With such a busy schedule you would think James couldn’t possibly have time for anything else, but his true passion is dance. He began his seventh year with On Your Toes Dance Studio in Rapid City this fall and has been dancing competitively for three years, performing a number of different styles including hip-hop, jazz, and lyrical—his favorite. He especially enjoys the holiday recitals because they help people get into the Christmas spirit and are more relaxed than other performances.
“I enjoy all the people there,” James says. “I’ve made lots of friends. I like being able to be myself and not have to work as hard as I do in school. It just kind of flows!”
Dance is only one pastime for this natural-born performer. James also enjoys theater and loves the rush of being onstage. He was the youngest cast member in an ACTS production of Newsies, playing Tommy Boy; he has also performed with the Missoula Children’s Theater for the past three years and attended Black Hills Performing Arts camp last summer, playing a guard in their Rockin’ Robin Hood production at Hill City High School. It’s a toss-up over which activity James prefers.

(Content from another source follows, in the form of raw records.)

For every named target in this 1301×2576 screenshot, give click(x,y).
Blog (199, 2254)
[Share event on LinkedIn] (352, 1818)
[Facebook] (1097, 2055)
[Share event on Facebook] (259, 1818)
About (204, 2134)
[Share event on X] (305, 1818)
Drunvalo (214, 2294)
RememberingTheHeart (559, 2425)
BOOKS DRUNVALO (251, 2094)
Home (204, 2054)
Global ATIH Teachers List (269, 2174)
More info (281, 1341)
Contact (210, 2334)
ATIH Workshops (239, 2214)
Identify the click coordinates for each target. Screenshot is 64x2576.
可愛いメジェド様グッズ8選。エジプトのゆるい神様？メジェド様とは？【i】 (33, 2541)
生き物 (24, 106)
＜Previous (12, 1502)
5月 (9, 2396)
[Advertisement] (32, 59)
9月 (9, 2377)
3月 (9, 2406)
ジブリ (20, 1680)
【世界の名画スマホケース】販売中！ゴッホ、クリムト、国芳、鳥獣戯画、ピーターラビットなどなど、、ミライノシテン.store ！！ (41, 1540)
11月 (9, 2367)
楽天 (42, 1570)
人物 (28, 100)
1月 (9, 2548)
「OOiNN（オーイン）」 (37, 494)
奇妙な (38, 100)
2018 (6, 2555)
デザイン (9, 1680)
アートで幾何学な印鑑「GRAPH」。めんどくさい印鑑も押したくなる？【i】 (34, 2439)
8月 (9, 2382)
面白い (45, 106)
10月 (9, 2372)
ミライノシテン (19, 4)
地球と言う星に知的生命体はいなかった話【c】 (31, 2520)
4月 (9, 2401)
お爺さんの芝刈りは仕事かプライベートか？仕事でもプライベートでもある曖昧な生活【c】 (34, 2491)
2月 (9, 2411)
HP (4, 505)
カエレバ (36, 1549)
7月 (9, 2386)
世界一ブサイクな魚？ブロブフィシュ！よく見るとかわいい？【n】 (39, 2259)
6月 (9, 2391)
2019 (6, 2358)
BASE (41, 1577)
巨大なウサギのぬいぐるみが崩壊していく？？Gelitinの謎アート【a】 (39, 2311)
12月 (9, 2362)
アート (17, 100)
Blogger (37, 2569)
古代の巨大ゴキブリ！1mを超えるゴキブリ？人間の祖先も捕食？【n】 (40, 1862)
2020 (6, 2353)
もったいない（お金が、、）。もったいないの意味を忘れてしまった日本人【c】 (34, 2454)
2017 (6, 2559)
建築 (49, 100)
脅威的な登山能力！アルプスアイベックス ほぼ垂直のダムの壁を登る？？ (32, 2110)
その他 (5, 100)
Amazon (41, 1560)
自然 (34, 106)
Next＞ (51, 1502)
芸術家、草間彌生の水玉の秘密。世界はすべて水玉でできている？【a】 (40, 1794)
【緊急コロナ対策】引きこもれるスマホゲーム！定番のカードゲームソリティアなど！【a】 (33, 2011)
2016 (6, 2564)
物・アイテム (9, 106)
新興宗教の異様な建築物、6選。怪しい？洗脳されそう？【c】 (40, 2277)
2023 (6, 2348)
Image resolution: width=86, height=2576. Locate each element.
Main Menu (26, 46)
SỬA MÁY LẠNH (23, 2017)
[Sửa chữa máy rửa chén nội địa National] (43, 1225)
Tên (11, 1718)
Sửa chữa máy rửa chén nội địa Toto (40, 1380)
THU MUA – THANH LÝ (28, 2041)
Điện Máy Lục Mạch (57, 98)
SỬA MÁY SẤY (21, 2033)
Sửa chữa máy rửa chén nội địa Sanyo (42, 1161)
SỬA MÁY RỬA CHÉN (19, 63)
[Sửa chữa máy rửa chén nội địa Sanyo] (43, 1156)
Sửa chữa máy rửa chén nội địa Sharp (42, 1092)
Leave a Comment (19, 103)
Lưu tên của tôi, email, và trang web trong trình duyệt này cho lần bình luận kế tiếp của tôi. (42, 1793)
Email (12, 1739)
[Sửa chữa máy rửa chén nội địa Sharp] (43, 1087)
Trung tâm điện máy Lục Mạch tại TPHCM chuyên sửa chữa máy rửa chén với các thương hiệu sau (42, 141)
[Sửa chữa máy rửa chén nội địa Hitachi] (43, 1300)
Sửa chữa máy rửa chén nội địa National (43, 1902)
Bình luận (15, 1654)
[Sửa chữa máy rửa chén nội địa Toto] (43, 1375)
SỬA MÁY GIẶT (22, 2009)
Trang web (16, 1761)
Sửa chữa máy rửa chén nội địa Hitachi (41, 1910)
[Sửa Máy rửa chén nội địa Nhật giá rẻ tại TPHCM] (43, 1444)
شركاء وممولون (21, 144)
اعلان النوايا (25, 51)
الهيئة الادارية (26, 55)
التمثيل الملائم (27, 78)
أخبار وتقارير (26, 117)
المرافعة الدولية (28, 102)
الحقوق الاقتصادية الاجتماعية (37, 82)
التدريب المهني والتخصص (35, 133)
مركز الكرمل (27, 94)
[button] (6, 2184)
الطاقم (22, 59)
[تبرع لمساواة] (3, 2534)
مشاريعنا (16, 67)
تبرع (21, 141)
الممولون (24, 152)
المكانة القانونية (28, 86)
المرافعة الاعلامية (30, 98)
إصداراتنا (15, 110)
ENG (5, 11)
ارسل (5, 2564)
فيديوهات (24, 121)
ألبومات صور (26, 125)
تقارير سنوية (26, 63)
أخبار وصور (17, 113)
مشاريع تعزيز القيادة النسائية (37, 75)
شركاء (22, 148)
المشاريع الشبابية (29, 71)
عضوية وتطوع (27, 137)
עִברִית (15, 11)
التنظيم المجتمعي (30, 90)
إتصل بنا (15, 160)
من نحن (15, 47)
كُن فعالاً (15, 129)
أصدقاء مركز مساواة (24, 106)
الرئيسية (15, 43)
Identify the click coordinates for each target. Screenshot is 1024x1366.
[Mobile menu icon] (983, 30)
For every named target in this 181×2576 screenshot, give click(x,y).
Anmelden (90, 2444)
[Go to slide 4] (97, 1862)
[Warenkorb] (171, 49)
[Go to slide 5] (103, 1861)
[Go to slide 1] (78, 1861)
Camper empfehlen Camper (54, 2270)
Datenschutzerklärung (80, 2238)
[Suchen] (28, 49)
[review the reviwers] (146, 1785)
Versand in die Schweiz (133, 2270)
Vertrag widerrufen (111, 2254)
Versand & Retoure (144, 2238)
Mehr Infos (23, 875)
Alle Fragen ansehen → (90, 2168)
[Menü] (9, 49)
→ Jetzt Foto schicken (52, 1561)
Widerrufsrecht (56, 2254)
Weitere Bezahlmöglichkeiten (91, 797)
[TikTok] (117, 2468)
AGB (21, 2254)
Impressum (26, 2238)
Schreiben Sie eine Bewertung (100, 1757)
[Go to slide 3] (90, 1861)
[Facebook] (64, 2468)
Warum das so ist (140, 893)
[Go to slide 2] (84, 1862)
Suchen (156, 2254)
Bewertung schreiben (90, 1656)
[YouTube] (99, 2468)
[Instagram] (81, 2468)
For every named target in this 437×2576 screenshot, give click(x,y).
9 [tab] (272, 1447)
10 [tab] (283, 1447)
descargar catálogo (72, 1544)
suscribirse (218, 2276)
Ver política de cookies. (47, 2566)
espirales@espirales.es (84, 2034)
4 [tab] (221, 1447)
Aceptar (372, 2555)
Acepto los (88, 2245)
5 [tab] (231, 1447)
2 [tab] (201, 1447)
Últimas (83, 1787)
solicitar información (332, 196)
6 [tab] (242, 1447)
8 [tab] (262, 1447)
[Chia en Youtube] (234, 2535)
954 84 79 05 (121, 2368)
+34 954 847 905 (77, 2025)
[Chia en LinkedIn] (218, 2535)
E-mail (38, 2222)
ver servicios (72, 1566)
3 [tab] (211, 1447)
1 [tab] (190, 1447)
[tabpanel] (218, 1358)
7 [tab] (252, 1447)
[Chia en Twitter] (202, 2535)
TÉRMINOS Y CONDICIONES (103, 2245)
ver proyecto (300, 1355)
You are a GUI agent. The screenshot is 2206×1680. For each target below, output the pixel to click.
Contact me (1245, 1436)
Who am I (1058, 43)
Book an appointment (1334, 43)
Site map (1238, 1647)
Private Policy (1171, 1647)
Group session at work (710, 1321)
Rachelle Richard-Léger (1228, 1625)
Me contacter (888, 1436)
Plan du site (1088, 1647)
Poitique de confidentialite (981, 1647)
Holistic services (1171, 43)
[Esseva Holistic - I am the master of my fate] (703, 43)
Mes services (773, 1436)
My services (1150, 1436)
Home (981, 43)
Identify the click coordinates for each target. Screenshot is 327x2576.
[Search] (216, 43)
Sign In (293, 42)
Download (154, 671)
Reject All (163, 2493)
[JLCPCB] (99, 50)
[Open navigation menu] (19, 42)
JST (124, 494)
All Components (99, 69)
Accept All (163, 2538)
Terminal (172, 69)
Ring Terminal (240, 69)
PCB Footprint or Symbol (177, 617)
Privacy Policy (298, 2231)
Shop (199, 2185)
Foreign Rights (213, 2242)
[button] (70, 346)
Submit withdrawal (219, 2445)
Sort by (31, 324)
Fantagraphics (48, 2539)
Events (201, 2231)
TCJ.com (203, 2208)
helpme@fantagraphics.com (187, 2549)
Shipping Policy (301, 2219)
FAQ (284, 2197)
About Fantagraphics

“I like them both the same,” he says diplomatically. “It’s hard to dance without words and it’s hard to sing without dancing.”
Not only do Jim and Susan support their son’s extracurricular activities fully; they are frequent participants themselves. Jim helped him distribute “May Day” care packages and potted plants for 4-H, and the whole family took a cruise to Mexico in October, choosing Carnival Cruise Lines in part because of their strong affiliation with St. Jude Children’s Research Hospital. While aboard the ship, they took part in Groove for St. Jude, a program in which they donated money toward finding a cure for children’s cancer and received a t-shirt and wristband in return—and got to dance.
“We’re not the ‘drop-off-at-the-door’ parents,” Susan says with a laugh.
How does the family manage to balance all of James’ activities with everyday responsibilities like work and school and getting dinner on the table?
“Through lots of communication!” says Susan. “We couldn’t function without an electronic calendar.”
“Sometimes I have to eat mac ‘n cheese from a box,” James adds.
When he has free time, James enjoys playing video games and working on art projects. When he grows up, he envisions becoming a teacher or an architect.
Regardless of what this bright young boy decides to pursue, there’s no doubt he’ll continue to be an inspiration to the many lives he touches.